(Stored items)
______________________________

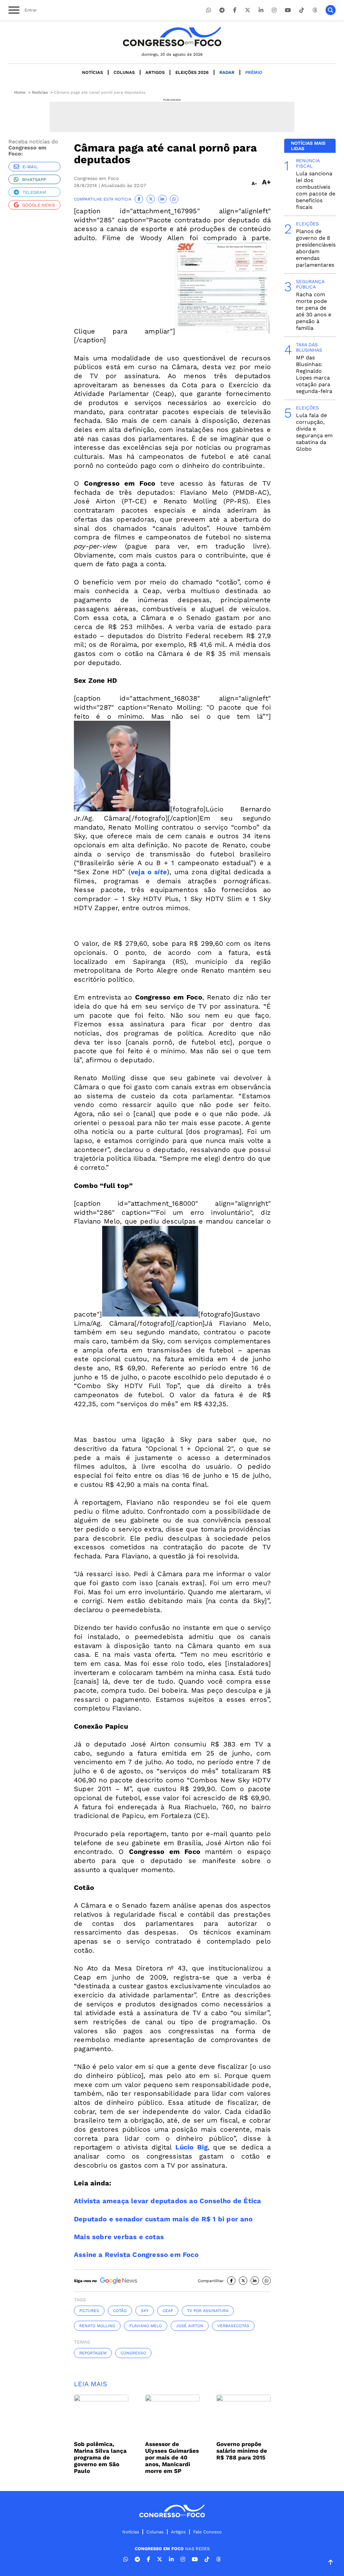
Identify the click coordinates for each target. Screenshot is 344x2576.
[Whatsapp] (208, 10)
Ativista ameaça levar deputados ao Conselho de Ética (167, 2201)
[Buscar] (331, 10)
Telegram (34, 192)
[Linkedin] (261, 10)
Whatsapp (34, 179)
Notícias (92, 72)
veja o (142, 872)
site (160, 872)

______________________________

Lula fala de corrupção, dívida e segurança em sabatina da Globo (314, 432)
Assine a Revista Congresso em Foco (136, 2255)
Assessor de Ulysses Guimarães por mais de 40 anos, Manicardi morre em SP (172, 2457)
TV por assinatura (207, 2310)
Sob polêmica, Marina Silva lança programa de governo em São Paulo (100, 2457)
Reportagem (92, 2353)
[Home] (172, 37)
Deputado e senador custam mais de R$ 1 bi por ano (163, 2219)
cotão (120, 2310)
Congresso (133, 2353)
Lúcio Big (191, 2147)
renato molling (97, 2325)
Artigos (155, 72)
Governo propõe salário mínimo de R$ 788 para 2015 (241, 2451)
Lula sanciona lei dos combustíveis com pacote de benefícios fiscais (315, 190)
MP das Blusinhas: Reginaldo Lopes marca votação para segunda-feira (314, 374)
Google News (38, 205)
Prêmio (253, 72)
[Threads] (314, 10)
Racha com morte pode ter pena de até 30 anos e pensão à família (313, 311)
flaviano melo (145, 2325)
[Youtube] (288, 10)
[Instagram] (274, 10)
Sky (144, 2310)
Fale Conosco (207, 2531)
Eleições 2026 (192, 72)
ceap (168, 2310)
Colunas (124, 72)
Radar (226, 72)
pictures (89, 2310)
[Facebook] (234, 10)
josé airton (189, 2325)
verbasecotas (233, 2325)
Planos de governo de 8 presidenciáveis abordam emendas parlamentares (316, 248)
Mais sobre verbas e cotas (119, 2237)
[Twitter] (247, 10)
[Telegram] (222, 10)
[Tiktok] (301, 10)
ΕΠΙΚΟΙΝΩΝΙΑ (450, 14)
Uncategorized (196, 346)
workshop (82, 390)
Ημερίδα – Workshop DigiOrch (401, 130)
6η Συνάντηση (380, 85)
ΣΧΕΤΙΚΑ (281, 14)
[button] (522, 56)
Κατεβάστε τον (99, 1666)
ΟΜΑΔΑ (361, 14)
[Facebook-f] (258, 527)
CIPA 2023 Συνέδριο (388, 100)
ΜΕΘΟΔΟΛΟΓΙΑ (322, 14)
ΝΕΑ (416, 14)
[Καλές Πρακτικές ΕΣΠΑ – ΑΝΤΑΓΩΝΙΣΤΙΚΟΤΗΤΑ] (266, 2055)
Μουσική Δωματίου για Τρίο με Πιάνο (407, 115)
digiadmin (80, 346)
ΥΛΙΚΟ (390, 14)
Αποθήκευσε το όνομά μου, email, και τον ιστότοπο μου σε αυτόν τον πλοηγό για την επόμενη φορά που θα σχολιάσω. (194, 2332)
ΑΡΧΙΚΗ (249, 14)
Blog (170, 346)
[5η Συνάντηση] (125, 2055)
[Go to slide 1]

______________________________

__WHAT NEEDS TO BE DONE__
One stretch of the lines above is wanted, from the line that contains "ΣΧΕΤΙΚΑ (281, 14)" through the line that contains "[Go to slide 1]". Output it exactly.

__EXERCISE RESPONSE__
ΣΧΕΤΙΚΑ (281, 14)
[button] (522, 56)
Κατεβάστε τον (99, 1666)
ΟΜΑΔΑ (361, 14)
[Facebook-f] (258, 527)
CIPA 2023 Συνέδριο (388, 100)
ΜΕΘΟΔΟΛΟΓΙΑ (322, 14)
ΝΕΑ (416, 14)
[Καλές Πρακτικές ΕΣΠΑ – ΑΝΤΑΓΩΝΙΣΤΙΚΟΤΗΤΑ] (266, 2055)
Μουσική Δωματίου για Τρίο με Πιάνο (407, 115)
digiadmin (80, 346)
ΥΛΙΚΟ (390, 14)
Αποθήκευσε το όνομά μου, email, και τον ιστότοπο μου σε αυτόν τον πλοηγό για την επόμενη φορά που θα σχολιάσω. (194, 2332)
ΑΡΧΙΚΗ (249, 14)
Blog (170, 346)
[5η Συνάντηση] (125, 2055)
[Go to slide 1]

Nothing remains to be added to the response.